Life is slippery sometimes. It can be level and safe, or slopped and ice covered. We do our best to pick the terrain and to prepare for the voyage but sometimes we slip and sometimes we get lost.

Thankfully God’s grace is completely sufficient regardless of the path we take and number of times we have to get back up again.

The Apostle Paul offers some wisdom regarding life choices and living victoriously with the aftermath of all those choices… "I can do all things through Christ who strengthens me," Philippians 4:13 (NIV), and in 2Corinthians 12:2 “For when I am weak, I am made strong (NIV).

Our strength and our direction comes from hearing God, following Jesus, and counting the endless supply of His grace toward us in Christ. It’s all the assurance we’ll ever need. We are in GOOD HANDS!

Thursday, September 5, 2013

Rest Here

Nothing is more radically backward and wrecking to our way of thinking than the idea of God's grace. It is completely counter intuitive to get the promotion before doing the work. Mind blowing to find ourselves in a position where no matter how much we falter, we remain righteous before God in Christ and yet, like the Apostle Peter, we make promises we can't keep,

Matthew 26:31-35 "Then Jesus said to them, “All of you will be made to stumble because of Me this night, for it is written: ‘I will strike the Shepherd, And the sheep of the flock will be scattered.’ But after I have been raised, I will go before you to Galilee.” Peter answered and said to Him, “Even if all are made to stumble because of You, I will never be made to stumble.” Jesus said to him, “Assuredly, I say to you that this night, before the rooster crows, you will deny Me three times.” Peter said to Him, “Even if I have to die with You, I will not deny You!” And so said all the disciples.

Well, we know the rest of the story, Peter does deny Jesus three times...

Matthew 26:69-75 "Now Peter sat without in the palace: and a damsel came unto him, saying, Thou also wast with Jesus of Galilee. But he denied before them all, saying, I know not what thou sayest. And when he was gone out into the porch, another maid saw him, and said unto them that were there, This fellow was also with Jesus of Nazareth. And again he denied with an oath, I do not know the man. And after a while came unto him they that stood by, and said to Peter, Surely thou also art one of them; for thy speech betrayeth thee. Then began he to curse and to swear, saying, I know not the man. And immediately the cock crew. And Peter remembered the word of Jesus, which said unto him, Before the cock crow, thou shalt deny me thrice. And he went out, and wept bitterly."
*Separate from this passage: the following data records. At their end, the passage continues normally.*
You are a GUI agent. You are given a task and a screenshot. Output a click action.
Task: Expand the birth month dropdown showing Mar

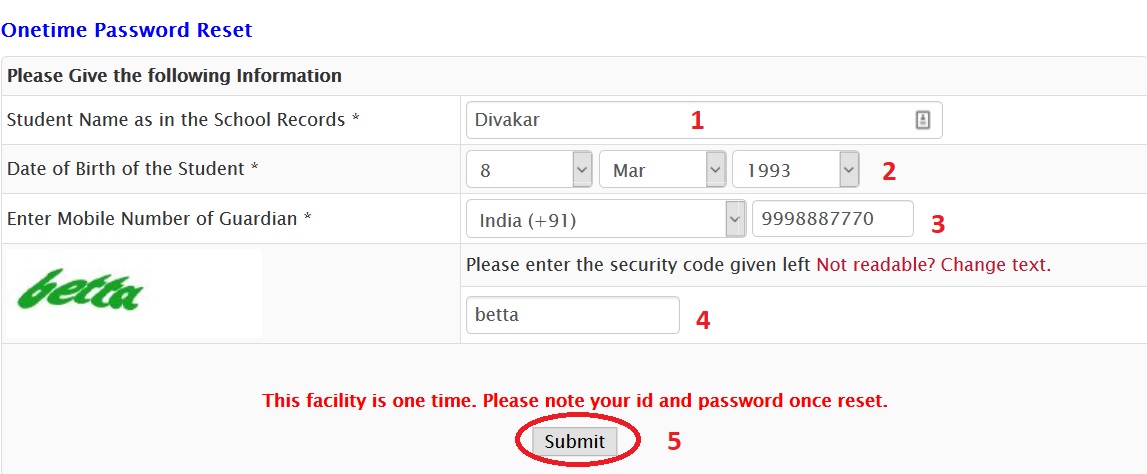click(x=662, y=170)
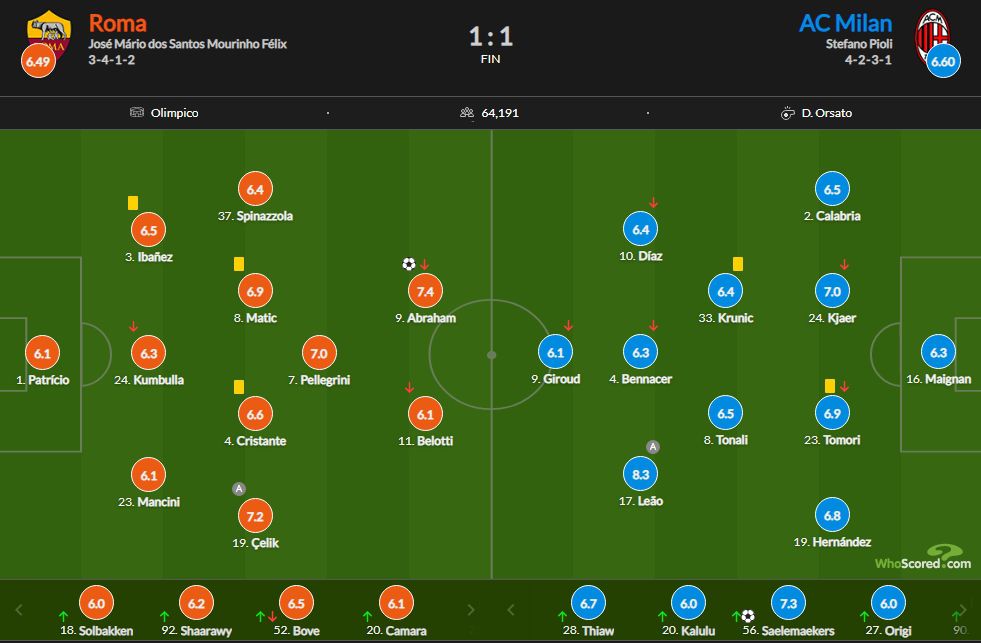The image size is (981, 643).
Task: Select Pellegrini's 7.0 rating circle
Action: point(319,353)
The Bible tells us that Jesus turned His head to look at Peter right after the rooster crowed and that look brought Peter to the truth of who he was and who he wasn't.
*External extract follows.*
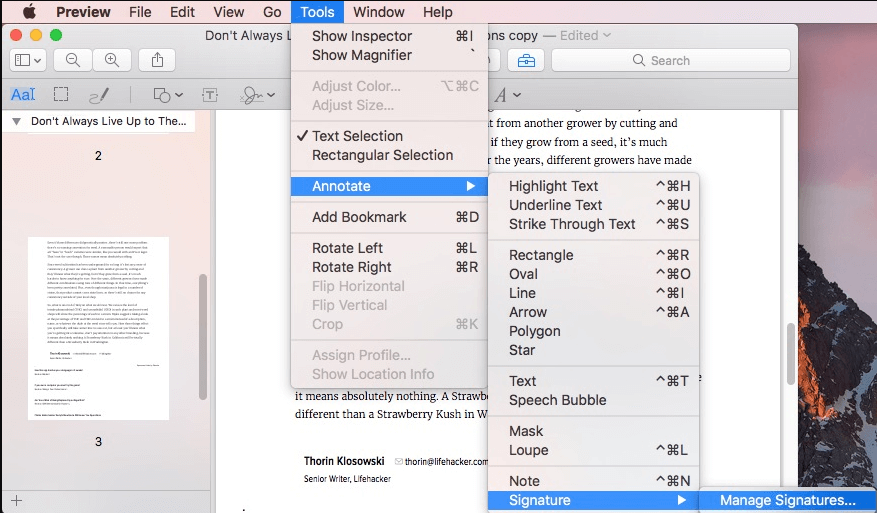The height and width of the screenshot is (513, 877).
Task: Toggle the Markup Toolbar toolbox icon
Action: tap(525, 60)
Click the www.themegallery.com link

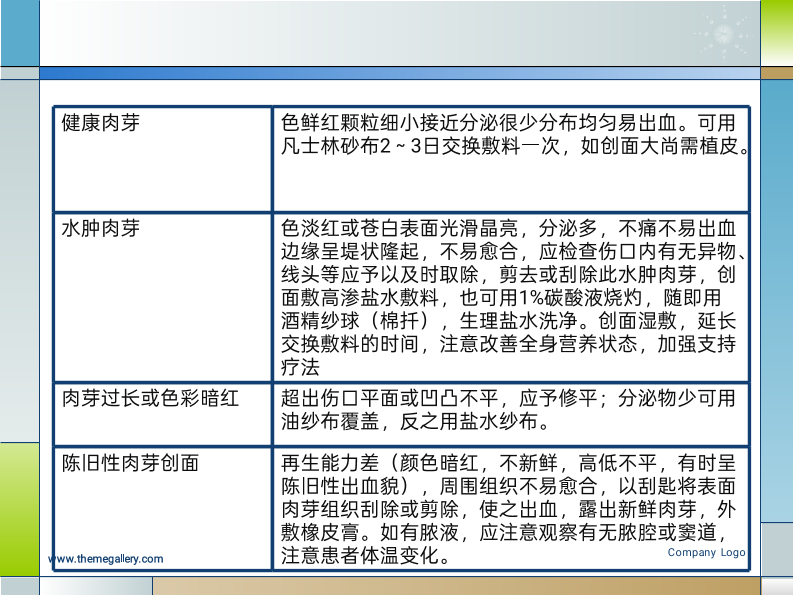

Peter had told Jesus that he would died for Him, and at his worst moment, as Jesus turned to look at His disciple, Peter learned that Jesus had to die for him.

He had to die for all of mankind. And those of us who know Jesus as our Lord often mistakenly spend our time trying to work to repay Jesus for what He did on Calvary. We find it so difficult to rest, to put away our works, to stop keeping score, and to rest in Jesus and the finished work of the cross.

Matthew 11:28 "Come unto me, all ye that labor and are heavy laden, and I will give you rest."

Thank God for His amazing grace, may we come to rest in it all the days of our lives.